**DIRECTIONS**: Could you print exactly the lines of the listing below, starting at the line that has "View Now (63, 517)" and ending at the line that has "[Hotel Sheraton] (41, 1174)", and only those lines?

**DATA FOR REVIEW**:
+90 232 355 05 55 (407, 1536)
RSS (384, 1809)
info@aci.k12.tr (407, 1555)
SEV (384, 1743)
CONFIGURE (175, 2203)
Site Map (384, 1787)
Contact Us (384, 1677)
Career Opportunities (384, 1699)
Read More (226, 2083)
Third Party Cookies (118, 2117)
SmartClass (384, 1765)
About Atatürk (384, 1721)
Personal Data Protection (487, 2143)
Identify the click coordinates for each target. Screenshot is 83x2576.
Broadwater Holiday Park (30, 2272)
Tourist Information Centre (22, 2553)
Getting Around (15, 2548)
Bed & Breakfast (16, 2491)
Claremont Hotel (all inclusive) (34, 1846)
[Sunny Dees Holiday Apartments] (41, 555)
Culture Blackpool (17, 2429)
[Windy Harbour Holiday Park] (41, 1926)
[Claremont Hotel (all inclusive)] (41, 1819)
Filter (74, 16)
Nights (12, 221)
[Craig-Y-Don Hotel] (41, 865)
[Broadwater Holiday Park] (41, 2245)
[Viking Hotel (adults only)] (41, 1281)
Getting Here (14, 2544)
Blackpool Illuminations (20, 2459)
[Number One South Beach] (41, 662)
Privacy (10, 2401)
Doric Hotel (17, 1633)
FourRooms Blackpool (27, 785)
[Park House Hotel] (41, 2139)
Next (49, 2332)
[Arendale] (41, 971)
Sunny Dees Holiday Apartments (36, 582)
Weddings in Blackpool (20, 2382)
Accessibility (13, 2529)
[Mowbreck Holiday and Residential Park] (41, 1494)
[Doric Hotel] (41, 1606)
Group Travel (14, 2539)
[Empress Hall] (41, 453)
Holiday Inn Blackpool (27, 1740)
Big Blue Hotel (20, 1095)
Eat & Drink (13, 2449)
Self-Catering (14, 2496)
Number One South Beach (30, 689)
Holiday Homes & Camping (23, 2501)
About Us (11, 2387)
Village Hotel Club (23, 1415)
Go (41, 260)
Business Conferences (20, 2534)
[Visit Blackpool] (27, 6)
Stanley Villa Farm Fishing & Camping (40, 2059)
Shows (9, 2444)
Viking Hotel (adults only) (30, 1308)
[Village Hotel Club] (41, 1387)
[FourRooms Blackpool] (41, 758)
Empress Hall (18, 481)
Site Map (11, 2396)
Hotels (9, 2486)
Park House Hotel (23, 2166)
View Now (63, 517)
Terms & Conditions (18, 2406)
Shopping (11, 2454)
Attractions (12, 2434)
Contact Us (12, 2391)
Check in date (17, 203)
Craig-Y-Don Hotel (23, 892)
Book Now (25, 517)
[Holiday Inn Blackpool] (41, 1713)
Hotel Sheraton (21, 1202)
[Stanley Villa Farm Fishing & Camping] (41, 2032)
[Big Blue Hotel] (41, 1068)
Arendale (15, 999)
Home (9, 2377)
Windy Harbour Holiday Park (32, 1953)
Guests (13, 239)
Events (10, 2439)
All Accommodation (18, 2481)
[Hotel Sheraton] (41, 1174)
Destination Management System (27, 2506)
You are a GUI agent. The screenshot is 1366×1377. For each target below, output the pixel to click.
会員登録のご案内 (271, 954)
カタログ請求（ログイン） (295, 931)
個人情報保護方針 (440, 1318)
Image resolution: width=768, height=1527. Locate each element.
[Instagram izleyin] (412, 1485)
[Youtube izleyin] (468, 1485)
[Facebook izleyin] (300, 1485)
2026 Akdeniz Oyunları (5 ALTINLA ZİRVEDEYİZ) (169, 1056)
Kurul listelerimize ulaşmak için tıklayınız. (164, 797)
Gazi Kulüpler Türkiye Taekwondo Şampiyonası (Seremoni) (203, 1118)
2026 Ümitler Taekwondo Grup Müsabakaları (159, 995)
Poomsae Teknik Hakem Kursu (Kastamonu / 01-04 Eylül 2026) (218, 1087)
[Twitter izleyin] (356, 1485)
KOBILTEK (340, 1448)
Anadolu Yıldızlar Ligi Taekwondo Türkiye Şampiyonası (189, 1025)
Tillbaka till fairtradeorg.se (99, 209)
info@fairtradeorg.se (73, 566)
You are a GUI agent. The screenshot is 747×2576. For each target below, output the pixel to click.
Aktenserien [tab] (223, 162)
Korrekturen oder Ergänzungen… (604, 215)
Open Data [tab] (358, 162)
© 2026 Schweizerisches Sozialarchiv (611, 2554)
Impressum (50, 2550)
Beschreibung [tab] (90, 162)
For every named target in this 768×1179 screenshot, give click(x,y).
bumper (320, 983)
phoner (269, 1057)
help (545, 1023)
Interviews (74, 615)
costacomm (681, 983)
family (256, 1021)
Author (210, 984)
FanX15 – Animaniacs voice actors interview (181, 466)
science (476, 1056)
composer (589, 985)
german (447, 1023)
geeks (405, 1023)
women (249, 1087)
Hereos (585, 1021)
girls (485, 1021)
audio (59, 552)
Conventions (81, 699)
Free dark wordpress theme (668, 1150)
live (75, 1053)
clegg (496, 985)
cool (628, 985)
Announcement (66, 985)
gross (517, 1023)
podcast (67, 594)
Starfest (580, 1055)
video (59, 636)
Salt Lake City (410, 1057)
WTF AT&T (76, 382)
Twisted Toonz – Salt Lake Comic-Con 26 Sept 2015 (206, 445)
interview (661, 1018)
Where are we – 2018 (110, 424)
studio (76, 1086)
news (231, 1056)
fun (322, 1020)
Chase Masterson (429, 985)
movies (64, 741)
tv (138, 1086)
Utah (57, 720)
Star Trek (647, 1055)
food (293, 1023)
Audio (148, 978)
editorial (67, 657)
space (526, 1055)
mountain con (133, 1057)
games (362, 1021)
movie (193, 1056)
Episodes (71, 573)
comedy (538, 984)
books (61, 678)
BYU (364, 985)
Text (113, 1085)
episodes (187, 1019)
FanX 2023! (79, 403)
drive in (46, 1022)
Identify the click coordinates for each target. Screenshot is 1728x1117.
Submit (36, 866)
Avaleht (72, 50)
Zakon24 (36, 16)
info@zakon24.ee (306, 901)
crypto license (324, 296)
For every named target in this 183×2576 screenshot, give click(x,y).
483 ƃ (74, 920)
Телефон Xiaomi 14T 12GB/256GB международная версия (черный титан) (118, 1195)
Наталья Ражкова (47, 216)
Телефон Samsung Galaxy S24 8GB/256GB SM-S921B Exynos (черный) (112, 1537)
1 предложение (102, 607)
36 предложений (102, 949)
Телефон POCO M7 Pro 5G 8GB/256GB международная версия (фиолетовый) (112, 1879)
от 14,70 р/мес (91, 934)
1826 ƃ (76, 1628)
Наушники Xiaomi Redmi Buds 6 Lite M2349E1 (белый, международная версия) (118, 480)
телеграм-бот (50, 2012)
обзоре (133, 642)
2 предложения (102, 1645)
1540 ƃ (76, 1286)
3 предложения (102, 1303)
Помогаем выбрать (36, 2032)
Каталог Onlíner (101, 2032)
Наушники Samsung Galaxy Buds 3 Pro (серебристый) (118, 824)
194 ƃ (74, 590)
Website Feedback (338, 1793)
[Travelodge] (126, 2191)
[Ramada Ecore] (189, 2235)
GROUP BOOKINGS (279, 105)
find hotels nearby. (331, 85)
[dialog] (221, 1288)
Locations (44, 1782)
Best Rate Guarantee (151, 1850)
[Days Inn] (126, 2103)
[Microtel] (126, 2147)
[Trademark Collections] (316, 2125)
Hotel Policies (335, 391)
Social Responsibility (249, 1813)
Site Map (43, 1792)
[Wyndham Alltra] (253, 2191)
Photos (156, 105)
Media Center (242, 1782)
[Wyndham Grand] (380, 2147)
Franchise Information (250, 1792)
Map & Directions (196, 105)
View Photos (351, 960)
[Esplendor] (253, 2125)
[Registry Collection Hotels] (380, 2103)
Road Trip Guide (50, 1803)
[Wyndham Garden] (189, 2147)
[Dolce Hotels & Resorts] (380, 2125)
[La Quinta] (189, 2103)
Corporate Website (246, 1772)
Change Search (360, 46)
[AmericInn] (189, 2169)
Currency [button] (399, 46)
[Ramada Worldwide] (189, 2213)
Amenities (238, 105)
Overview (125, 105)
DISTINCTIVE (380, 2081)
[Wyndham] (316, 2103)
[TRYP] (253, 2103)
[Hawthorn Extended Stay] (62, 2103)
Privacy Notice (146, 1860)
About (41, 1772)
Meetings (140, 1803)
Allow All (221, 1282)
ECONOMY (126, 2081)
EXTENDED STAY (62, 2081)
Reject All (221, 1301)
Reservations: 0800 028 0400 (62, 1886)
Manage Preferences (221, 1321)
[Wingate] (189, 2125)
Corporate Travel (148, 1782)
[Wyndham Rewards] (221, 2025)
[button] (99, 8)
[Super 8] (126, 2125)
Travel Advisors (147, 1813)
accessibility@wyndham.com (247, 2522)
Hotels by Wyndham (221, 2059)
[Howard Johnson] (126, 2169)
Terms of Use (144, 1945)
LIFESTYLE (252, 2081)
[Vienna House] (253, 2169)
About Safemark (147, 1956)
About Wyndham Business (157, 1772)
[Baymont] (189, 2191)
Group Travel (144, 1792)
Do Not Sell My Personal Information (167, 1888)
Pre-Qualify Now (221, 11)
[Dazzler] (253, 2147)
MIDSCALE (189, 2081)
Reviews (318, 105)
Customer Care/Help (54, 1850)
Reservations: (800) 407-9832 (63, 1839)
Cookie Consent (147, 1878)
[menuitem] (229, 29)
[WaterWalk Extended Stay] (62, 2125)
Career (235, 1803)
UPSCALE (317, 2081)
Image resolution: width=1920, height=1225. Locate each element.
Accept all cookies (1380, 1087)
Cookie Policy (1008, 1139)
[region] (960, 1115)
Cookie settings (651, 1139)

**SOLUTION TO THE EXERCISE**:
View Now (63, 517)
Terms & Conditions (18, 2406)
Shopping (11, 2454)
Attractions (12, 2434)
Contact Us (12, 2391)
Check in date (17, 203)
Craig-Y-Don Hotel (23, 892)
Book Now (25, 517)
[Holiday Inn Blackpool] (41, 1713)
Hotel Sheraton (21, 1202)
[Stanley Villa Farm Fishing & Camping] (41, 2032)
[Big Blue Hotel] (41, 1068)
Arendale (15, 999)
Home (9, 2377)
Windy Harbour Holiday Park (32, 1953)
Guests (13, 239)
Events (10, 2439)
All Accommodation (18, 2481)
[Hotel Sheraton] (41, 1174)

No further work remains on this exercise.